-- Begin Records to process --
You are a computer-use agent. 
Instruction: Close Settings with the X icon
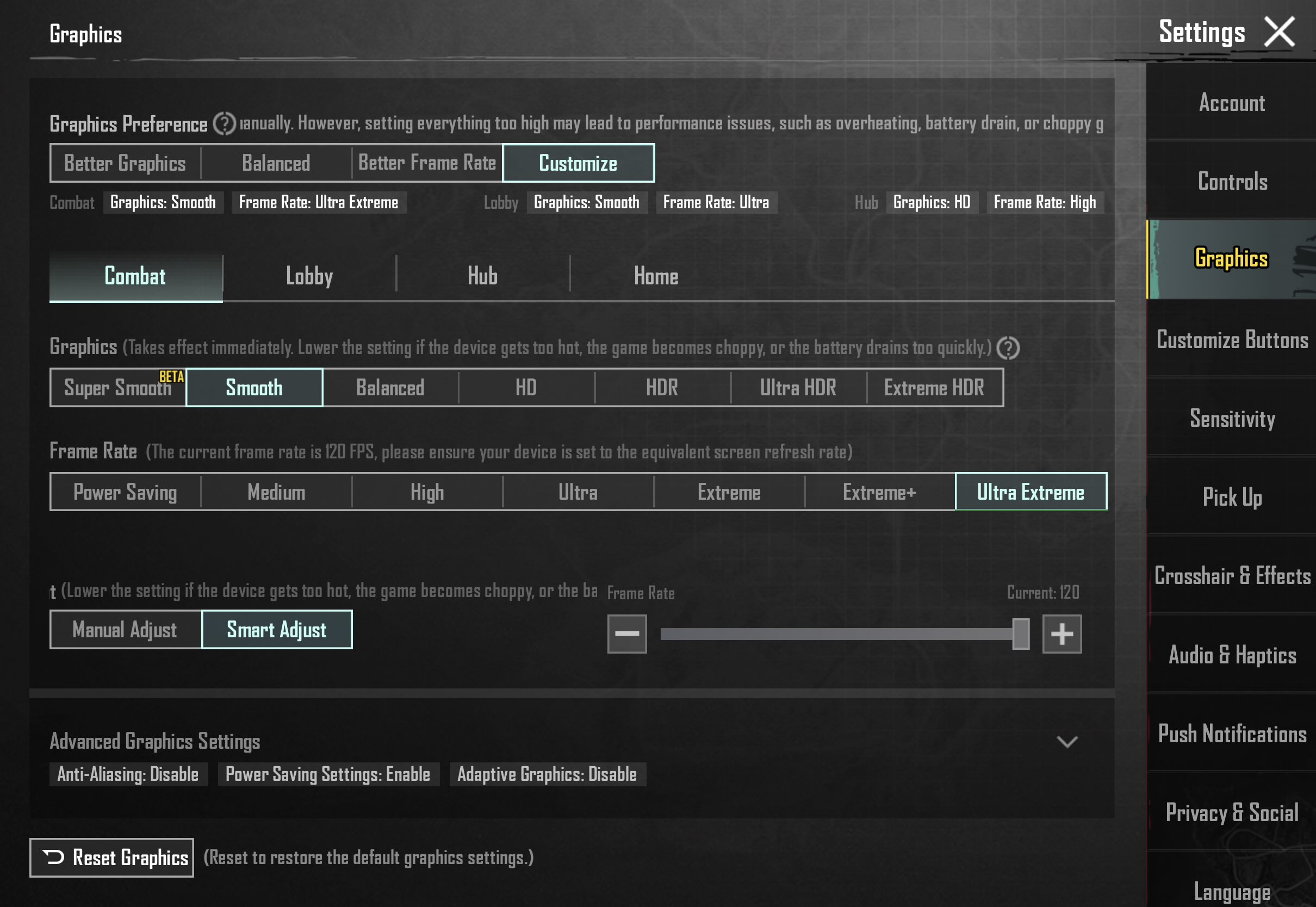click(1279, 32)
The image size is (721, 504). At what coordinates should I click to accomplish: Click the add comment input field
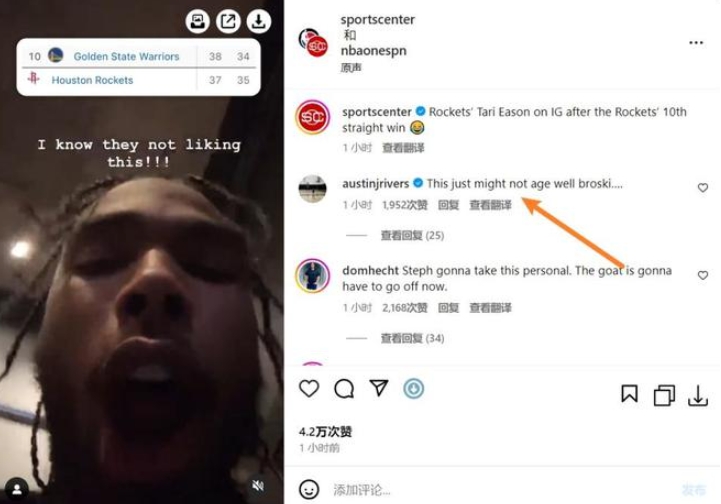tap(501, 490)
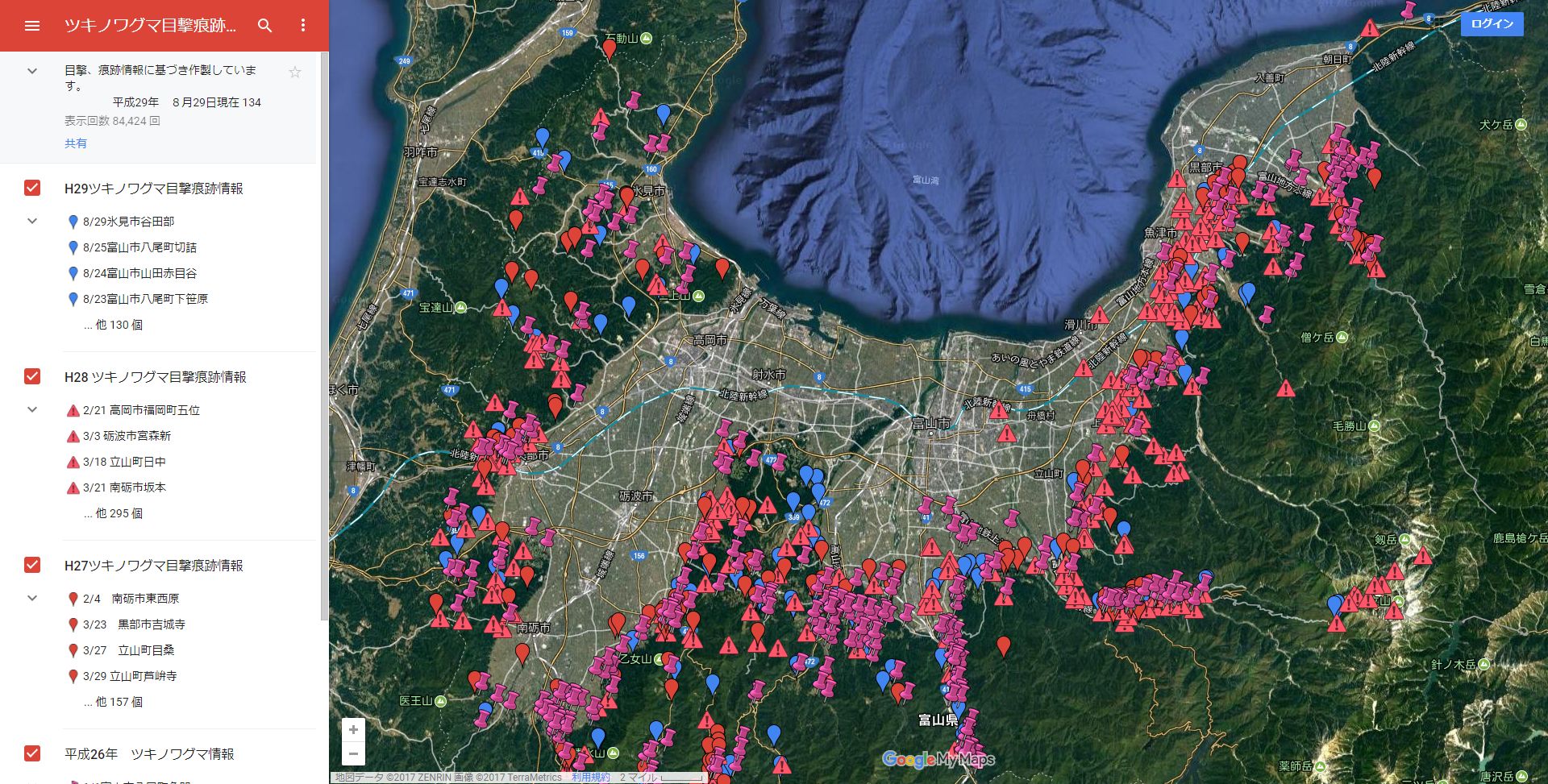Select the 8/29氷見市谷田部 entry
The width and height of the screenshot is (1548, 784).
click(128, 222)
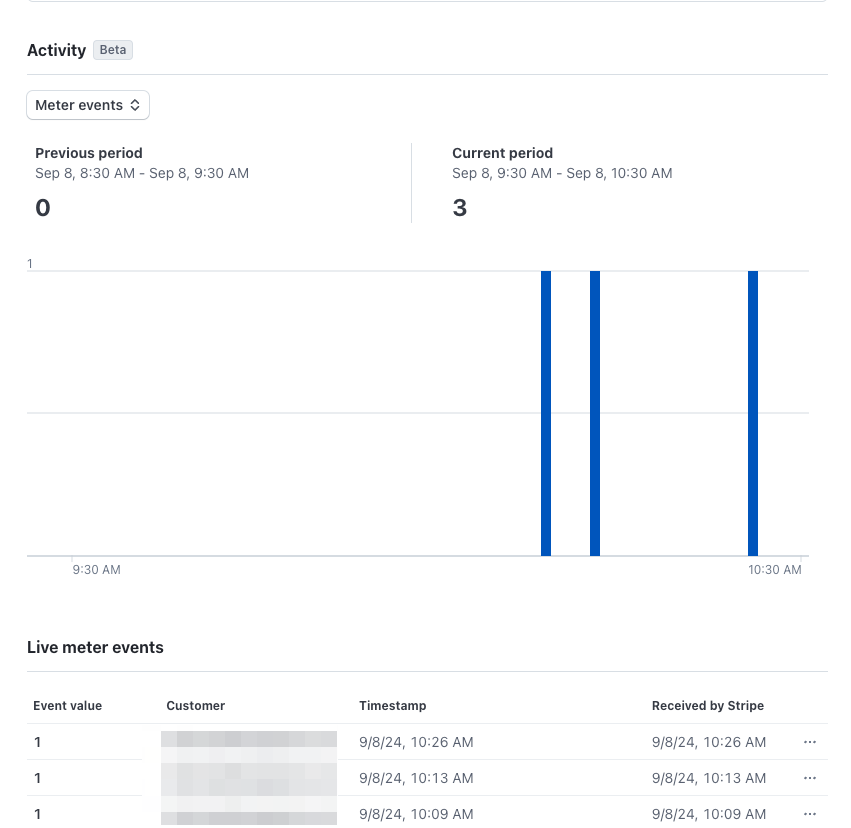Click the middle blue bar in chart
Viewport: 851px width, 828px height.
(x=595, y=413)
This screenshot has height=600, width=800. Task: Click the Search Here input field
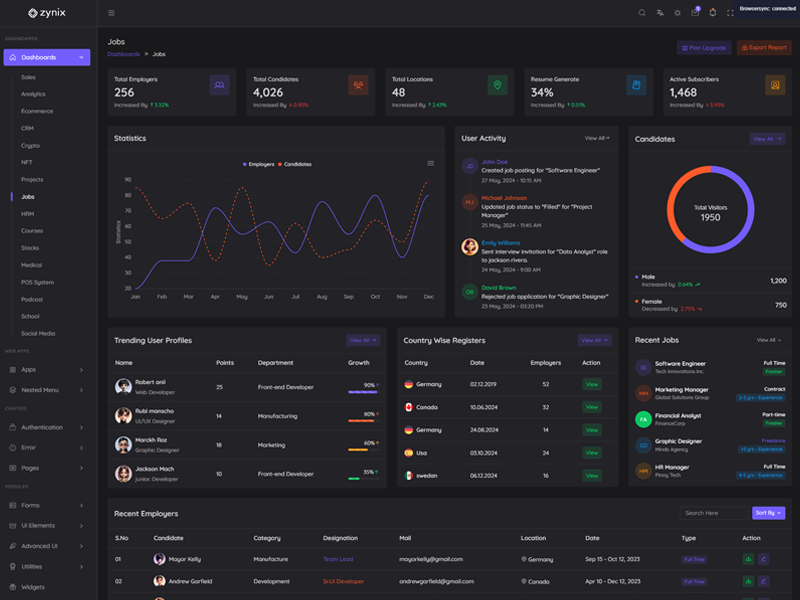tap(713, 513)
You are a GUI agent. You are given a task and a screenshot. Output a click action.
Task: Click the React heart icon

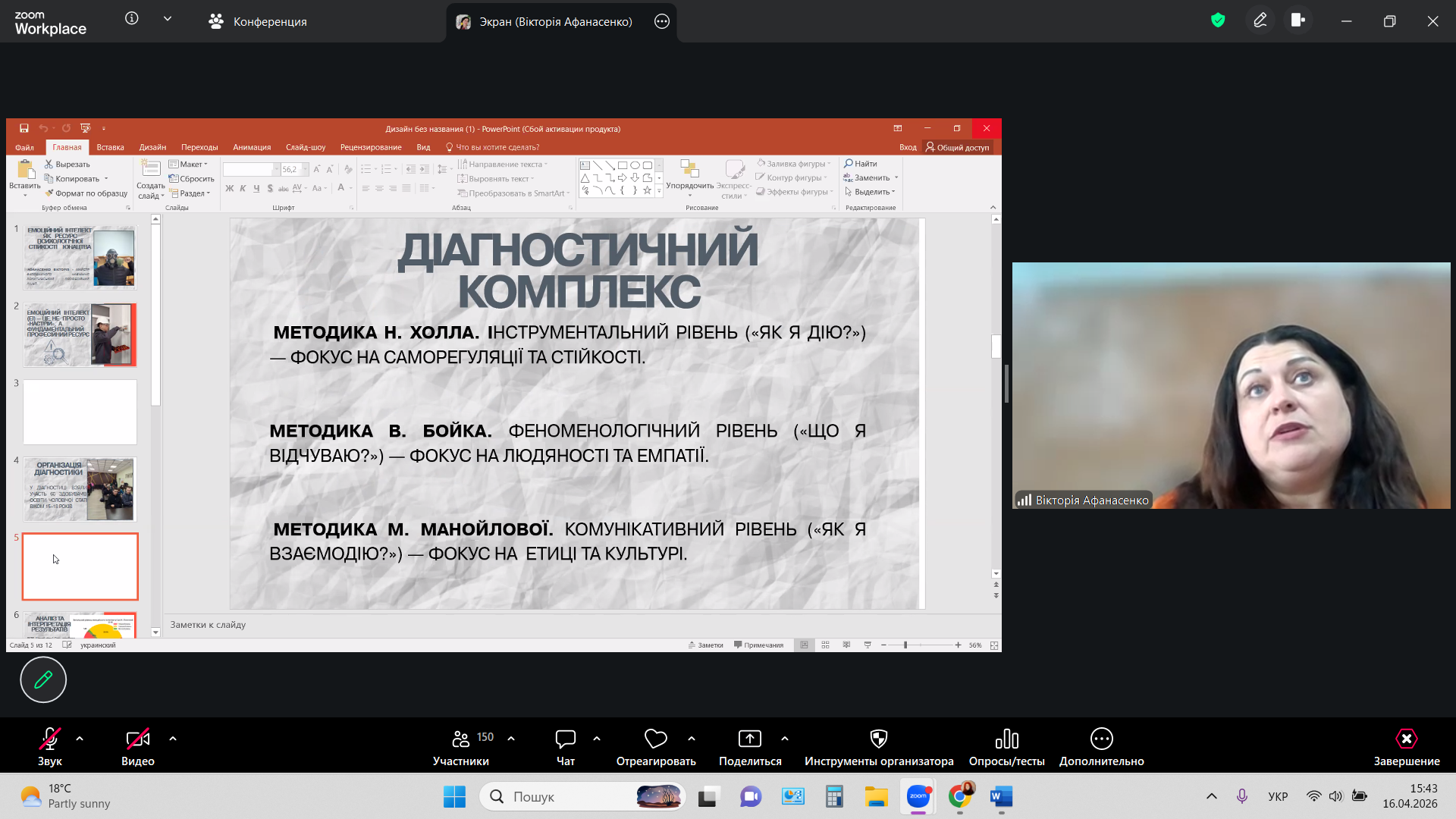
-- End Records to process --
Set exercise – Rewrite the data starting at the line that contains "This screenshot has" and ending at the end of the data, with every coordinate in the answers raised by 97. Leave the pictures out.

Task response –
This screenshot has height=600, width=800. Task: Click the Search Here input field
tap(810, 610)
You are a GUI agent. You are given a task and a screenshot. Output a click action.
Task: Click the React heart icon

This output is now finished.